| In all likelihood, the surgeon will offer you a reconstruction whereby another structure will be used to replace the torn ligament. This structure can be from your own body (an autograft), it can come from a bone bank - an elegant way of saying that it comes from a cadaver (an allograft), or it can be synthetic. Synthetics are naturally the most appealing, but those that have been tried in the United States have not worked.
Allografts
Allografts have the obvious advantage over autografts that they leave your own body intact. You’re not sacrificing any part of your body. But cadaveric allografts are expensive, and, more significantly, there is always the small chance that some disease will be transmitted. With your luck the cadaver will have had some hidden, horrible disease, right?. Because of this small chance, these grafts are heavily radiated to the point where cynics have likened them to a piece of bacon. That’s not really fair, but the point is that allografts are an acceptable but not ideal solution. Allografts tend to be used when multiple grafts are needed or when the patient is going for a second operation and an autograft has already been used during the first procedure.

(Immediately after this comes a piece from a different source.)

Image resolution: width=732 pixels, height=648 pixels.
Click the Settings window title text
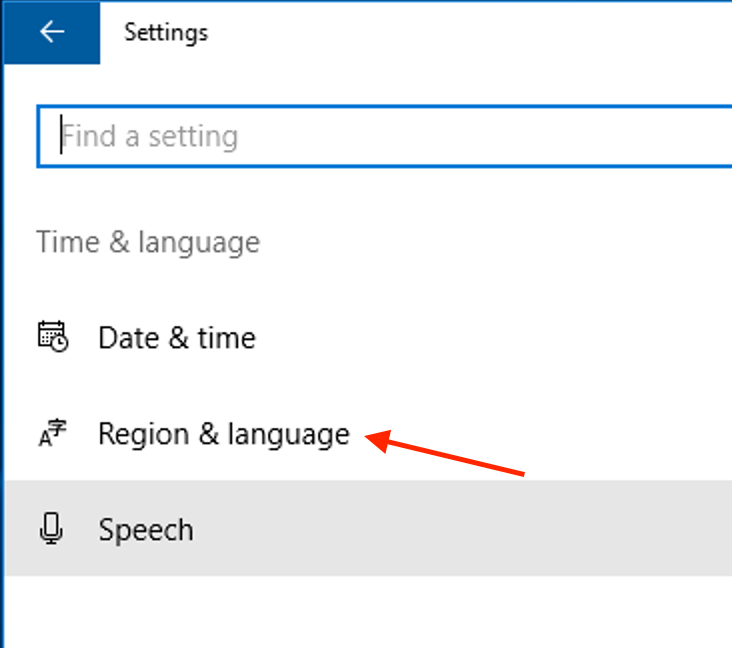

All autografts sacrifice healthy useful tissue to create a new ligament, robbing Peter to pay Paul so to speak. In the future we can expect to either grow a new ligament or find an acceptable synthetic ligament. In the meantime, there are three sources of autografts: the patellar tendon, the hamstring tendons, and the quadriceps tendon, in order of current popularity.
The Patellar Tendon Graft
The patellar tendon graft includes the middle third of the tendon connecting your kneecap (patella) to your tibial tuberosity (the knob at the top of your shin bone), as well as a piece of bone at each end of the tendon. One piece of bone comes off the kneecap and the other comes off the tuberosity. You would think that this would leave the rest of the patellar tendon quite weakened and prone to rupture, but with cautious rehabilitation that has not been the case. This is fortunate because a rupture of the patellar tendon is an orthopedic disaster requiring at the very least one major operation and a long period of recovery.
Once the graft is harvested, it has to be placed inside the knee. For this, holes (“tunnels”) are created, and the graft is passed into those holes. The graft has to be locked to one of the tunnels, made taut, and, finally, fixed to the other tunnel. Within a few months, the graft is forever secured. Unfortunately, as Jerry Rice of the San Francisco 49’ers will tell you, the fact that the graft has healed does not mean that the recovery is over. If stressed too soon or too vigorously, the kneecap may fracture, or the remaining tendon may rupture. The rope that was just placed in the knee also needs time to start looking and acting like an ACL. Opinions are divided with regards to how long this takes. Some say 2 years, but nobody wants to wait that long. The party line is 1 year. 1 year, therefore, before resuming contact sports.The very long-term effects of harvesting a graft of any kind are not known.
The “Hamstring” Graft
You have 3 hamstring muscles: the biceps (the same name as the muscle in your arm) which runs down the outer part of your thigh, the semitendinosus, and the semimembranosus both of which run along the back part of the thigh. In the hamstring graft, the semitendinosus is harvested, often along with another tendon, the gracilis, which runs along the inner thigh. These tendons are there for a purpose, so for the surgeon it is emotionally painful to sacrifice them. Yet, athletes appear to function well even after the harvesting of these tendons. There is less donor site morbidity, as we say in medical lingo, than with the patellar tendon: nothing bad is going to happen to the site from which the graft was taken if the athlete makes a hasty return to sports. As with all grafts, there are umpteen ways of fixing a hamstring graft to the bone, but they all involve hardware - a screw, a staple, etc. These products are still evolving.
The Quadriceps Tendon Graft
The quadriceps tendon joins the quadriceps muscles at the front of your thigh to the kneecap. It has some of the advantages and disadvantages of the other two grafts and is equally acceptable.
At the present, a surgeon’s comfort level with a certain graft is probably more important than the graft itself.